Factor exploration of gestural stroke choice in the context of ambiguous instruction utterances: challenges to synthesizing semantic gesture from speech alone

Current models of gesture synthesis focus primarily on a speech signal to synthesize gestures. In this paper, we take a critical look at this approach from the point of view of gesture’s tendency to disambiguate the verbal component of the expression.

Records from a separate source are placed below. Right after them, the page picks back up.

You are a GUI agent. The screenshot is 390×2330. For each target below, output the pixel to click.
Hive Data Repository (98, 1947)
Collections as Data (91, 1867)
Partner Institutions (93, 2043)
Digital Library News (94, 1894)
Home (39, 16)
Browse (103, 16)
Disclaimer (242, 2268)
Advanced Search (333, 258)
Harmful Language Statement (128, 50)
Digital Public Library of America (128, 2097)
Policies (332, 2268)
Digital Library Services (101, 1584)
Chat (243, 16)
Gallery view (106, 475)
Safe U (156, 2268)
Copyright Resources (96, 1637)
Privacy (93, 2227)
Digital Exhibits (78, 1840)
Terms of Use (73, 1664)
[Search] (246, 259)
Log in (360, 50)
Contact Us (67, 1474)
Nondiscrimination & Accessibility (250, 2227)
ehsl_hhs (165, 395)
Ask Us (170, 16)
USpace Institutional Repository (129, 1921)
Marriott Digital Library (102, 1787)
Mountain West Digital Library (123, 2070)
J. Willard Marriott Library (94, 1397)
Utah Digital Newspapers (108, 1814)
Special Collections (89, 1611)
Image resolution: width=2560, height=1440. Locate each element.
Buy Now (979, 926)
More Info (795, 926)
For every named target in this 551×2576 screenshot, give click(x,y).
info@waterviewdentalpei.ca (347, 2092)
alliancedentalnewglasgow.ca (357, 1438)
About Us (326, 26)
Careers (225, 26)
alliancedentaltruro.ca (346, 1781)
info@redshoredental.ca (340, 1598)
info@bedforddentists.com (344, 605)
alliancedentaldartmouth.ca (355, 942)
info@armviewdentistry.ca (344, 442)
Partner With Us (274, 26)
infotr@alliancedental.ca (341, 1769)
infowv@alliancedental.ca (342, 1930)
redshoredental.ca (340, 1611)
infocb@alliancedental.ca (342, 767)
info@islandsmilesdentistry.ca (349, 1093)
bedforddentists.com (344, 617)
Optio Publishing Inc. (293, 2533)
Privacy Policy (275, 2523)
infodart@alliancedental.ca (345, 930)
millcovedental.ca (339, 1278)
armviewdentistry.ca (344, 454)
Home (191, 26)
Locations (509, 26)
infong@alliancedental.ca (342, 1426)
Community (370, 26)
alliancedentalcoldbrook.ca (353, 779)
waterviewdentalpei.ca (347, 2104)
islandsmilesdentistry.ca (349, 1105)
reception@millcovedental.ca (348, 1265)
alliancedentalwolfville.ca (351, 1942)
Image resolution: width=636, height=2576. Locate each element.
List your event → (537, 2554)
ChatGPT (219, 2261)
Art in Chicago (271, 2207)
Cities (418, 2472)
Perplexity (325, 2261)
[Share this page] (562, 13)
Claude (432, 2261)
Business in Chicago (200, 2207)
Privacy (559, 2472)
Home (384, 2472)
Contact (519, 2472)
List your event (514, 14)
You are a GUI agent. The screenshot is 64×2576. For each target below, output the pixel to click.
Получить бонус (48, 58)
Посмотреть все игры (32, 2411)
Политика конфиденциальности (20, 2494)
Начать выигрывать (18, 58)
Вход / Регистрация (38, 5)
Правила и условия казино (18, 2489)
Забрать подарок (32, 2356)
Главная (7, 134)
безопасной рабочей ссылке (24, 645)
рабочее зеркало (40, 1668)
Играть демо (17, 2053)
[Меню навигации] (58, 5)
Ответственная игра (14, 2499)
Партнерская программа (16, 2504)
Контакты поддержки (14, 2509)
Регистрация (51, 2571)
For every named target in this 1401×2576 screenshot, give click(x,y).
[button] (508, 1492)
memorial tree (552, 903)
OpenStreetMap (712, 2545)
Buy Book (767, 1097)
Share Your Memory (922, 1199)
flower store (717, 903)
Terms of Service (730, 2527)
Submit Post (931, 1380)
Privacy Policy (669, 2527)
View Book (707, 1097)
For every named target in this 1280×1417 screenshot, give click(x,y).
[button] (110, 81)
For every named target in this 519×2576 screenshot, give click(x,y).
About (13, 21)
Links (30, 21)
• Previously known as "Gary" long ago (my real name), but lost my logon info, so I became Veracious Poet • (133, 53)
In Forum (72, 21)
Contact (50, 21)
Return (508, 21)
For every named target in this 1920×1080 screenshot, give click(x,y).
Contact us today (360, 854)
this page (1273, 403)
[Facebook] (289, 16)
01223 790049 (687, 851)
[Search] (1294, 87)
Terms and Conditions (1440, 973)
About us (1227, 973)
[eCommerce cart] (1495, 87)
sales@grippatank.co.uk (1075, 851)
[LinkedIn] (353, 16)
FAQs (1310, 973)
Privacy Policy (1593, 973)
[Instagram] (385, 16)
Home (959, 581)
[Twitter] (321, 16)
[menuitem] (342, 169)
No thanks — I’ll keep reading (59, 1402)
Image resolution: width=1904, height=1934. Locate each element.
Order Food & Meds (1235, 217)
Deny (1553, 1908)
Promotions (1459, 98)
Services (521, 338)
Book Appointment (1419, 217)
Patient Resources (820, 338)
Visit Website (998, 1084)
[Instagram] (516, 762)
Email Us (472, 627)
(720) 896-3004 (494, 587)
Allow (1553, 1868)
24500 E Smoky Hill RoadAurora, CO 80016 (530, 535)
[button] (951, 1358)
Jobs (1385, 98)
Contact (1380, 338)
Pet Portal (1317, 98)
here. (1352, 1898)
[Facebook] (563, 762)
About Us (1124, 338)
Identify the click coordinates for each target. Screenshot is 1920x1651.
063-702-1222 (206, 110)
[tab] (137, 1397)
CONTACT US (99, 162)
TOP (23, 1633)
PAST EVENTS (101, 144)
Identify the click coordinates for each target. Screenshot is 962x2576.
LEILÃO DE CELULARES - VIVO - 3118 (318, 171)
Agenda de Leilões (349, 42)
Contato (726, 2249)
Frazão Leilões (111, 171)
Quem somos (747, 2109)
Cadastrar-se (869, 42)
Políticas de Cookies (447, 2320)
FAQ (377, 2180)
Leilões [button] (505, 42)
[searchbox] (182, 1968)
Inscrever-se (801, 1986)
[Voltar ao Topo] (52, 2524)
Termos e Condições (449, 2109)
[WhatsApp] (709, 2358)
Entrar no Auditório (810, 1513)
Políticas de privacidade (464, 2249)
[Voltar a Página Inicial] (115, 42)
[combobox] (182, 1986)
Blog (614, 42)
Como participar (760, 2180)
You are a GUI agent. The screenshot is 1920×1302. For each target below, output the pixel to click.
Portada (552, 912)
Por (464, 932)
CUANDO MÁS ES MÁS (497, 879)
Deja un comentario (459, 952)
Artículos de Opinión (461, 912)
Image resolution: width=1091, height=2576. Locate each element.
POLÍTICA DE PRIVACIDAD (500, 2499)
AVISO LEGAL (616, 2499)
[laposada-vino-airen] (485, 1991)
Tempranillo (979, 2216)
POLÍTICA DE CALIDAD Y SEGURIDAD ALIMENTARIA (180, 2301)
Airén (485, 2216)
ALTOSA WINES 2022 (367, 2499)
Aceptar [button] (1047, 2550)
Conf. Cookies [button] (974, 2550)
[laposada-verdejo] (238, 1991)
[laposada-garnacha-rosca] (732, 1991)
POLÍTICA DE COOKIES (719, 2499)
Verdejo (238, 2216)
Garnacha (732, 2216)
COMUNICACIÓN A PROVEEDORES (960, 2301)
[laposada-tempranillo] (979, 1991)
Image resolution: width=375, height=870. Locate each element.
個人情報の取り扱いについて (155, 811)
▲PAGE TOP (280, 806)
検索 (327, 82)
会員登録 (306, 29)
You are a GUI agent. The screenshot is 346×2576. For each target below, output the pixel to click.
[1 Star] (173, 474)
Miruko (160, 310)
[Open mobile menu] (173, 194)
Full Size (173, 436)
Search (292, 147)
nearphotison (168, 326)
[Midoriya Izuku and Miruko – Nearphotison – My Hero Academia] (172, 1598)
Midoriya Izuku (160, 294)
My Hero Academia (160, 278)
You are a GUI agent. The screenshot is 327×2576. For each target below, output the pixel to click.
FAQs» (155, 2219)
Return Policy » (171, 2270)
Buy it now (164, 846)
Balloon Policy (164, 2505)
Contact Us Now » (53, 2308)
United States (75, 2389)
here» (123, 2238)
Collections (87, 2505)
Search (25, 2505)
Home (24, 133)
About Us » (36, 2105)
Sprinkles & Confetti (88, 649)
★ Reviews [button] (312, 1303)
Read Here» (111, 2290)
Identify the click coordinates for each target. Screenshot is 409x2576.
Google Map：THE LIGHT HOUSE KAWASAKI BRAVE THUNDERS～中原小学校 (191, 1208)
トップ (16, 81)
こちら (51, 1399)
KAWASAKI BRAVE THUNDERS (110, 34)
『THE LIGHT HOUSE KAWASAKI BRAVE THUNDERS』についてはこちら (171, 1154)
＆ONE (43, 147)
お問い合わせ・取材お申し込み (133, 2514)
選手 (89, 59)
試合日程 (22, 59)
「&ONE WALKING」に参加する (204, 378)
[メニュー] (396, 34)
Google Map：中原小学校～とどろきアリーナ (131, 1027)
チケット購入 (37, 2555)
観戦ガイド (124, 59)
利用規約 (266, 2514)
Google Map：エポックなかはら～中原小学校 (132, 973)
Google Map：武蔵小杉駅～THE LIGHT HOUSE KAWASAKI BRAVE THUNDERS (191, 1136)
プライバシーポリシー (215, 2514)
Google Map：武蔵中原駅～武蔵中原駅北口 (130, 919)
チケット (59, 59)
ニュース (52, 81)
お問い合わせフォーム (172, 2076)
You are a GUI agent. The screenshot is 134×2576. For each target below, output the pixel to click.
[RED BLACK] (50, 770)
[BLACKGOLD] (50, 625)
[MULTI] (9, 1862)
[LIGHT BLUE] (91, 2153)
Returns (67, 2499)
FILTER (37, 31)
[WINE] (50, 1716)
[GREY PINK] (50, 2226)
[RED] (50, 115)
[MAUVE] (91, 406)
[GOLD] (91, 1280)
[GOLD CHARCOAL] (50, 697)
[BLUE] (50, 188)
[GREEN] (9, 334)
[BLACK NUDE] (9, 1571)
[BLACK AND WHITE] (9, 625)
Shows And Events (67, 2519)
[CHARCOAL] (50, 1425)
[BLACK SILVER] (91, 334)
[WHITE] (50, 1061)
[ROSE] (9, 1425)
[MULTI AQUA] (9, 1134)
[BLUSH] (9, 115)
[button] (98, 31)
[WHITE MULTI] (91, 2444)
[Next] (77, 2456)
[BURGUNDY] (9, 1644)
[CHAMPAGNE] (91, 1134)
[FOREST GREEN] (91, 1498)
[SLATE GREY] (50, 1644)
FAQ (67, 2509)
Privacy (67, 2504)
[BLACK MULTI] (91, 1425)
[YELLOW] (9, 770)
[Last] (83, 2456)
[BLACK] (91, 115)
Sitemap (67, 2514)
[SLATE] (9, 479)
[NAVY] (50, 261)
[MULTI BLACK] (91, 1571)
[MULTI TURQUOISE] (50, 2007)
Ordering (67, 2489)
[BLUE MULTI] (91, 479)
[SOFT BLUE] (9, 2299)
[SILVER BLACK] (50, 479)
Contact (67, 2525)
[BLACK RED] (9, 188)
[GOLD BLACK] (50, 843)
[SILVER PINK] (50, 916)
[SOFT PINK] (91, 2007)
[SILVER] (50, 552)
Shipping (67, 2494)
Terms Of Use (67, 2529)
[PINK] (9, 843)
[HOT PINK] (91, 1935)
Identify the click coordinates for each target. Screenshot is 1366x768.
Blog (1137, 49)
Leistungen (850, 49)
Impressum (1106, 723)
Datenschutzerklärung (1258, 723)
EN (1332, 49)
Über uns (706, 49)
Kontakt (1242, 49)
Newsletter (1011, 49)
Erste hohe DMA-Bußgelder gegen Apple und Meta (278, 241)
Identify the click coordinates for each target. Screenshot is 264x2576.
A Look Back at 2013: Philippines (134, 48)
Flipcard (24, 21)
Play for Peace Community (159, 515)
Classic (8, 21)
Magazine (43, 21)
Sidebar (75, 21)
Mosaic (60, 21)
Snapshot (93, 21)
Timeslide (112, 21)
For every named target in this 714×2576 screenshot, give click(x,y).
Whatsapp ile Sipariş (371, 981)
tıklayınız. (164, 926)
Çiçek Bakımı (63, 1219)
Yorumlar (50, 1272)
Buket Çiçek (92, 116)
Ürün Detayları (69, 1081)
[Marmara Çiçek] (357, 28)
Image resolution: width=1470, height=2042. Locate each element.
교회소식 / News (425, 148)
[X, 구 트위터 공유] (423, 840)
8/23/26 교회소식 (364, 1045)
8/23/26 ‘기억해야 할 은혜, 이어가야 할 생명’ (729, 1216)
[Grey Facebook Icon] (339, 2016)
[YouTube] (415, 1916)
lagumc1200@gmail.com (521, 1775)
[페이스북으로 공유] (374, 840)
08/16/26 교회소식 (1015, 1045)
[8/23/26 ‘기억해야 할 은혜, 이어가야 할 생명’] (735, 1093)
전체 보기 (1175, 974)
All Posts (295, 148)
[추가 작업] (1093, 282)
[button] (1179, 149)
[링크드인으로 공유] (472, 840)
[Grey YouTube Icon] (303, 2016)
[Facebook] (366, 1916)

We identify and contribute an analysis of three challenge factors for these models: 1) synthesizing gesture in the presence of ambiguous utterances seems to be a overwhelmingly useful case for gesture production yet is not at present supported by present day models of gesture generation, 2) finding the best f-formation to convey spatial gestural information like gesturing directions makes a significant difference for everyday users and must be taken into account, and 3) assuming that captured human motion is a plentiful and easy source for retargeting gestural motion may not yet take into account the readability of gestures under kinematically constrained feasibility spaces.Recent approaches to generate gesture for agents[1] and robots [2] treat gesture as co-speech that is strictly dependent on verbal utterances. Evidence suggests that gesture selection may leverage task context so it is not dependent on verbal utterance only. This effect is particularly evident when attempting to generate gestures from ambiguous verbal utterances (e.g. "You do this when you get to the fork in the road"). Decoupling this strict dependency may allow gesture to be synthesized for the purpose of clarification of the ambiguous verbal utterance.